Association mapping (AM) is an alternative or complementary strategy to QTL mapping for describing associations between genotype and phenotype based on linkage disequilibrium (LD). Yellow pigment (YP), an important end-use quality trait in durum wheat (Triticum turgidum L. var. durum), was evaluated to determine the ability of AM to identify previously published QTL and to identify genomic regions for further genetic dissection. The YP concentration was determined for 93 durum wheat accessions sampled from a variety of geographic origins. Analysis of population structure using distance- and model-based estimates indicated the presence of five subpopulations. Using subpopulation assignments as covariates, significant (P < 0.05) marker-trait associations for YP were detected on all chromosomes of the durum genome. Using AM, genomic regions housing known YP QTL were confirmed, most notably the group 7 chromosomes. In addition, several markers on the group 1, 2, and 3 chromosomes were identified where QTL have yet to be reported. A phytoene synthase gene, Psy1-B1, a potential candidate gene for YP, was significantly associated with YP and was in strong LD with microsatellite markers on the distal end of 7BL. Our results demonstrated that AM complemented traditional QTL mapping techniques and identified novel QTL that should be the target of further genetic dissection.
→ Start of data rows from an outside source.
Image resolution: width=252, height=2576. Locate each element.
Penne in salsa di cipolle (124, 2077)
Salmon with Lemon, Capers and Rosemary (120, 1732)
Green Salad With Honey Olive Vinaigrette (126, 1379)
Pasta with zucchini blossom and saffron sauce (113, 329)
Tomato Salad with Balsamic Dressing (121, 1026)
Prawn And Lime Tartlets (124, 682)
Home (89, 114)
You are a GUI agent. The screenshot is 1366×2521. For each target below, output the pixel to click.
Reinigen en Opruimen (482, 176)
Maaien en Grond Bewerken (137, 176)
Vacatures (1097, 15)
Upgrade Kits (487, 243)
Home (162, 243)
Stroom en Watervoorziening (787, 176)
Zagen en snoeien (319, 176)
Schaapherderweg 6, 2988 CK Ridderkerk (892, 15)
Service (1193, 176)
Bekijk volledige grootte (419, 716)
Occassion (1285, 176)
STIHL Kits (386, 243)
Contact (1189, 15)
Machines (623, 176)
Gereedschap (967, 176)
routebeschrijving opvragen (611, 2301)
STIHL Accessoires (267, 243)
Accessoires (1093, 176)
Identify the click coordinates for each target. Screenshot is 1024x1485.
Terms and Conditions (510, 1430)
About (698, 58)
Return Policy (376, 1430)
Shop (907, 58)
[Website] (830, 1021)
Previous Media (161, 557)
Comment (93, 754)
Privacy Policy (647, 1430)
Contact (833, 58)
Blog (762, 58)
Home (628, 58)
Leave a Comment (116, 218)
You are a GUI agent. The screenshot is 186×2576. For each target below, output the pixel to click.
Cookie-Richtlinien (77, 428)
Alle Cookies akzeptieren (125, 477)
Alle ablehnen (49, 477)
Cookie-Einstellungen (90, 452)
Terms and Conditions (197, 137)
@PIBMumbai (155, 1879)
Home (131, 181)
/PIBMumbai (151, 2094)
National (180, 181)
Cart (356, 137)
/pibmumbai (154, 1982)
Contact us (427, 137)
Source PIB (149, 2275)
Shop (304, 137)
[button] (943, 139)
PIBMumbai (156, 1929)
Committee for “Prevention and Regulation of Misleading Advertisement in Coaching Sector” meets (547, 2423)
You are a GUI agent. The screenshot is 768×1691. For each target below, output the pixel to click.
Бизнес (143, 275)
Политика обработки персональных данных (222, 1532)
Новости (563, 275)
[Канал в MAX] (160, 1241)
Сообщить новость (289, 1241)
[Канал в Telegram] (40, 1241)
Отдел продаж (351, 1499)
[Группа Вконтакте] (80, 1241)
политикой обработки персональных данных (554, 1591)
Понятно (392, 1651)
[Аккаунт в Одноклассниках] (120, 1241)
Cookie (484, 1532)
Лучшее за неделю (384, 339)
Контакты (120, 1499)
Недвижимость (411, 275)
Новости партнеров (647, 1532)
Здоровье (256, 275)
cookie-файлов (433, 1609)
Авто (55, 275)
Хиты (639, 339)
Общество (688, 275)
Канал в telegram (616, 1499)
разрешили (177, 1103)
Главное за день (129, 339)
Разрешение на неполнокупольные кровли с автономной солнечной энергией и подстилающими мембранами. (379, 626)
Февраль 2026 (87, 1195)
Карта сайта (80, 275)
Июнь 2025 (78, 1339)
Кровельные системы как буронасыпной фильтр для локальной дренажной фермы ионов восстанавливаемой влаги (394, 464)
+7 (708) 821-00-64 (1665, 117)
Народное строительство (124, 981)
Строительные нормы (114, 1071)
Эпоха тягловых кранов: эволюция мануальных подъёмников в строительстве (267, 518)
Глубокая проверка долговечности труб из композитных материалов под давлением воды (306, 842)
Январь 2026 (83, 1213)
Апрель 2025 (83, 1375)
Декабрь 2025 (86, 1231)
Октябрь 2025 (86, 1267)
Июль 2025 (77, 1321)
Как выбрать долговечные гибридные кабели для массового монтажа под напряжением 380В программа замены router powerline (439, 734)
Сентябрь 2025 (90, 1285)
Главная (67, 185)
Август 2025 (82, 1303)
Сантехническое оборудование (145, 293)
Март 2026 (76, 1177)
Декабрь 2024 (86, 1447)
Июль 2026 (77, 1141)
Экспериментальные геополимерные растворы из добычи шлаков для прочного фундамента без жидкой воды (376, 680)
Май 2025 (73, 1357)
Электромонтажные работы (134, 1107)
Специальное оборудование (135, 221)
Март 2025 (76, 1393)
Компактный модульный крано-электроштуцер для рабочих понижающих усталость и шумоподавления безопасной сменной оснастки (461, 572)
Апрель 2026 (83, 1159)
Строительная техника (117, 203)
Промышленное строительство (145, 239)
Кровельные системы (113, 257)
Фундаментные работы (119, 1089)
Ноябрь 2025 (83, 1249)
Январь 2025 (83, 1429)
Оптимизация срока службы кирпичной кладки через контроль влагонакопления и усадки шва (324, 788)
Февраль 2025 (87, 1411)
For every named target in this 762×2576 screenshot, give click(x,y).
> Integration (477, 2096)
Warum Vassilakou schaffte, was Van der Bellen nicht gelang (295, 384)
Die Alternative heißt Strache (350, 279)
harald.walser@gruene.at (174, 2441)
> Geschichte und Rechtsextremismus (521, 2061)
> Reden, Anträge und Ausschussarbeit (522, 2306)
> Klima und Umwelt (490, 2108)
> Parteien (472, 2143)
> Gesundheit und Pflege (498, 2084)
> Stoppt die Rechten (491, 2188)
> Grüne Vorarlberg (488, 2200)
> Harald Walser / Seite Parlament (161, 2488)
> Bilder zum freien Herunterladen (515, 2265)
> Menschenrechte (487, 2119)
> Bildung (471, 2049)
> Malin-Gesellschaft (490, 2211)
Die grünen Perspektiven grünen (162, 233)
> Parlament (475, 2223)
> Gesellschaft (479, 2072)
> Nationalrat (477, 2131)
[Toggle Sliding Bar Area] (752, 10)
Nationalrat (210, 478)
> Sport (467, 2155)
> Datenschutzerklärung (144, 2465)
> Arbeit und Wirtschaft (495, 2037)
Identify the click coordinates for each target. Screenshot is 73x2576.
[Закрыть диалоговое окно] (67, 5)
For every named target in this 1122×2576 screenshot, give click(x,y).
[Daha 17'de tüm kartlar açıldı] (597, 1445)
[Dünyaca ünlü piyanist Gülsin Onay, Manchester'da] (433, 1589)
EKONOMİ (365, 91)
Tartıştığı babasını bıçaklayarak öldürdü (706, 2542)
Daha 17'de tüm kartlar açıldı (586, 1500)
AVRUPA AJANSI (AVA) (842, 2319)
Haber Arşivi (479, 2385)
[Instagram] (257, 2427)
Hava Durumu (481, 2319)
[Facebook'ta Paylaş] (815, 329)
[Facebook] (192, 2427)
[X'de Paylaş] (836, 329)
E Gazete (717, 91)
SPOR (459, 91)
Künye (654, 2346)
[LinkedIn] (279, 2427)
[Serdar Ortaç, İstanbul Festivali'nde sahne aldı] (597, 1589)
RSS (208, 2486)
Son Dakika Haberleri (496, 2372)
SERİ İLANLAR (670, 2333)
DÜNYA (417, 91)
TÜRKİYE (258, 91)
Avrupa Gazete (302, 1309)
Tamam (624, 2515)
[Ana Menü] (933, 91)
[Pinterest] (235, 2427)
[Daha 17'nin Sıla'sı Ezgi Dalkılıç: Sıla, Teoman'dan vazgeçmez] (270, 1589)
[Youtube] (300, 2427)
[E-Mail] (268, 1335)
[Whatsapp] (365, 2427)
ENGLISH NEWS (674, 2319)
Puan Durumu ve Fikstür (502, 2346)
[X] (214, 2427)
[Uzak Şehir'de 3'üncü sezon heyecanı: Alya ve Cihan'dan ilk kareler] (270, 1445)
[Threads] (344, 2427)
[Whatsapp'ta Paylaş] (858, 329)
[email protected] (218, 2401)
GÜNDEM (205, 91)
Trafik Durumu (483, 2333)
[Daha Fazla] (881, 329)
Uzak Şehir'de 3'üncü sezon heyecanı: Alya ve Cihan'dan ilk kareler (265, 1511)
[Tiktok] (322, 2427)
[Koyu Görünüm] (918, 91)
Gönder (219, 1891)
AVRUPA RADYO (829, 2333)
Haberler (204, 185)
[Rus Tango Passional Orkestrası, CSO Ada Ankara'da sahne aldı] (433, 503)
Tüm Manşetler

Identification of QTL and association of a phytoene synthase gene with endosperm colour in durum wheat.

The yellow colour of durum wheat (Triticum turgidum L. var durum) semolina is due in part to the presence of carotenoid pigments found in the endosperm and is an important end-use quality trait. We hypothesized that variation in the genes coding for phytoene synthase (Psy), a critical enzyme in carotenoid biosynthesis, may partially explain the phenotypic variation in endosperm colour observed among durum cultivars. Using rice sequence information, primers were designed to PCR clone and sequence the Psy genes from Kofa (high colour) and W9262-260D3 (medium colour) durum cultivars. Sequencing confirmed the presence of four Psy genes in each parent, corresponding to a two member gene family designated as Psy1-1, Psy1-2 and Psy2-1 and Psy2-2. A genetic map was constructed using 155 F1-derived doubled haploid lines from the cross W9262-260D3/Kofa with 194 simple sequence repeat and DArT markers. Using Psy1-1 and Psy2-1 allele-specific markers and chromosome mapping, the Psy1 and Psy2 genes were located to the group 7 and 5 chromosomes, respectively. Four quantitative trait loci (QTL) underlying phenotypic variation in endosperm colour were identified on chromosomes 2A, 4B, 6B, and 7B. The Psy1-1 locus co-segregated with the 7B QTL, demonstrating an association of this gene with phenotypic variation for endosperm colour. This work is the first report of mapping Psy genes and supports the role of Psy1-1 in elevated levels of endosperm colour in durum wheat. This gene is a target for the further development of a molecular marker to enhance selection for endosperm colour in durum wheat breeding programs.